This is the first in an ongoing series highlighting issues faced by geriatricians and their patients
by TS Dharmarajan MD, MACP, AGSF, FRCPE
Vice Chairman, Department of Medicine; Clinical Director, Geriatrics; Program Director, Geriatric Medicine Fellowship Program
Montefiore Medical Center (Wakefield Campus)
Professor of Medicine, Albert Einstein College of Medicine
Deprescription or Deprescribing is a relatively new term referring to the “appropriate and safe reduction in number or dosage of medications prescribed to an individual”; the process is intended to withdraw unwanted, ineffective medications.1 Deprescribing is not enforced, rather, is voluntary and carried out following discussions between provider and patient and/or caregiver, including acceptance by the latter. Following deprescribing the patient is followed for unexpected consequences that may warrant re-introduction of the medication.
An aging population with associated co-morbidity has resulted in the prescribing of numerous medications to older individuals. The redundant, excessive and inappropriate use of medications is termed “polypharmacy.” Definition of polypharmacy varies, ranging from three to five or more medications prescribed on a continued basis.2,3 Polypharmacy, in conjunction with over-the-counter medications and supplement use leads to adverse drug events (ADEs) and poor outcomes, including hospitalization. Examples of ADEs include falls, fractures, delirium, syncope, organ dysfunction and more. Sometimes, as exception, patients are appropriately on six or more essential medications, as with chronic kidney disease or heart failure. Seniors also visit multiple providers, each adding medications to the list; additionally, many elders also consume over-the-counter supplements.
Polypharmacy and associated ADEs result from drug-drug, drug-nutrient or drug-disease interactions. An ADE is “harm resulting from use of a drug, including all adverse drug reactions.”4 Failure to recognize an ADE leads to evaluation, additional prescribing and more poor outcomes. A new geriatric syndrome must be viewed as potentially drug related, prior to needless, expensive testing.
Who owns responsibility for addressing the burden of polypharmacy? In large part, it is the primary provider or geriatrician, whose onus it is to coordinate care for patients who visit multiple providers of care. Medication reconciliation and opportunity for deprescribing exist at every patient encounter. Periodically, a patient feels overburdened by the number of medications and initiates a request for deprescribing. Unfortunately, there is no incentive for providers to engage patients into long-drawn discussions to assess and withdraw medications which may contribute to the reluctance for providers to attempt deprescribing!
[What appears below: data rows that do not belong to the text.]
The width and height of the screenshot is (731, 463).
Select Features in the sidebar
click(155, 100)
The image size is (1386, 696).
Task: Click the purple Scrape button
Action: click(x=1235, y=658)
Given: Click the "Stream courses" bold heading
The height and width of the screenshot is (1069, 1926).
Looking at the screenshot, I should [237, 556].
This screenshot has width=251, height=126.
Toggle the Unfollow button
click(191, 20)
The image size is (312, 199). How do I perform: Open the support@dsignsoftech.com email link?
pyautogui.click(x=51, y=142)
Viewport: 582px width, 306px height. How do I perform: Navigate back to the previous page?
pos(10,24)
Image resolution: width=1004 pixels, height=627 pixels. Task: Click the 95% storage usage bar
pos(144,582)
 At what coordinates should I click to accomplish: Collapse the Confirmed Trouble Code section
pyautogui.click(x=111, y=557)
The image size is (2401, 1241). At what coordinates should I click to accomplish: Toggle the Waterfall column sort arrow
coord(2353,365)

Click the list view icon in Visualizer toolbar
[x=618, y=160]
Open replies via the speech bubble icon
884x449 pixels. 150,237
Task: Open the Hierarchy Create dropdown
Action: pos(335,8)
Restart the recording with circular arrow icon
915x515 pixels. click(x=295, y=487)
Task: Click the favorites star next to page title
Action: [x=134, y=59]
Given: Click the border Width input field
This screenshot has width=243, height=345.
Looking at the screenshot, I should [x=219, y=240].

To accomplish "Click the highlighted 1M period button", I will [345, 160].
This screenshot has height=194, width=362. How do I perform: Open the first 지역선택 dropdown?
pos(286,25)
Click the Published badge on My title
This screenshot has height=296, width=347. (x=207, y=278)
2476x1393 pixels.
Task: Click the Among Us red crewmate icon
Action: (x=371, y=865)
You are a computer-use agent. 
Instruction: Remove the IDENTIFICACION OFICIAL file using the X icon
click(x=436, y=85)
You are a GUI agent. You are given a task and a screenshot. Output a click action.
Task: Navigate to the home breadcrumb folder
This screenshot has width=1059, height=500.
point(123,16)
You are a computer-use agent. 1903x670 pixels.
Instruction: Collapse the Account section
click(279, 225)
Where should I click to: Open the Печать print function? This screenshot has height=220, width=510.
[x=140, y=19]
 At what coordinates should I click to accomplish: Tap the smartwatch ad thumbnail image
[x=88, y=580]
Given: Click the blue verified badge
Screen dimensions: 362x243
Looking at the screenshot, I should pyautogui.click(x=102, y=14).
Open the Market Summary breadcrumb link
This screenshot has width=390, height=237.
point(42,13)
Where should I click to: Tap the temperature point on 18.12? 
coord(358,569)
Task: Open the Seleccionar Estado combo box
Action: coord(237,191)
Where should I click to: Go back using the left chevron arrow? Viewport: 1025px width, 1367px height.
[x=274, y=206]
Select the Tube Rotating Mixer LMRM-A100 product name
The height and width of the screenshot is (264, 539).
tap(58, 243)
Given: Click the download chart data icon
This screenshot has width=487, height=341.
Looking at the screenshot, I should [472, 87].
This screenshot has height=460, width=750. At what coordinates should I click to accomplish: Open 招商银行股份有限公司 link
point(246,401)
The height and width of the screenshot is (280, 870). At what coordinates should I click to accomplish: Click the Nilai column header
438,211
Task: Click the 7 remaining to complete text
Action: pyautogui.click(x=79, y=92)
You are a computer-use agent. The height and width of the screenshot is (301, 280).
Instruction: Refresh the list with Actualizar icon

At times, reduction in the dose or drug withdrawal results in negative consequences, as with beta blockers, benzodiazepines and antidepressants. In such cases the drug must be promptly re-introduced. Options always exist. Is a non-drug (life style) approach available? Is the patient on another medication that suffices? Is there any benefit at all from the drug, considering co-morbidity and life expectancy? Has harm resulted from the drug, e.g. renal dysfunction, a fall or hyperkalemia? Several drug classes are always considerations for deprescribing: analgesics, anti-histamines, anti-psychotics, H2 blockers, proton pump inhibitors, vitamins, supplements and sedative hypnotics. In addition to improving outcomes, deprescribing reduces medication costs to patients and participating facilities.5
Ethical aspects may warrant consideration. One must factor comorbidity, life expectancy, quality of life and importantly, opinion of the patient with capacity (or that of caregiver should capacity be lacking). Properly utilized, safe deprescribing is a boon to older adults and results in better healthcare!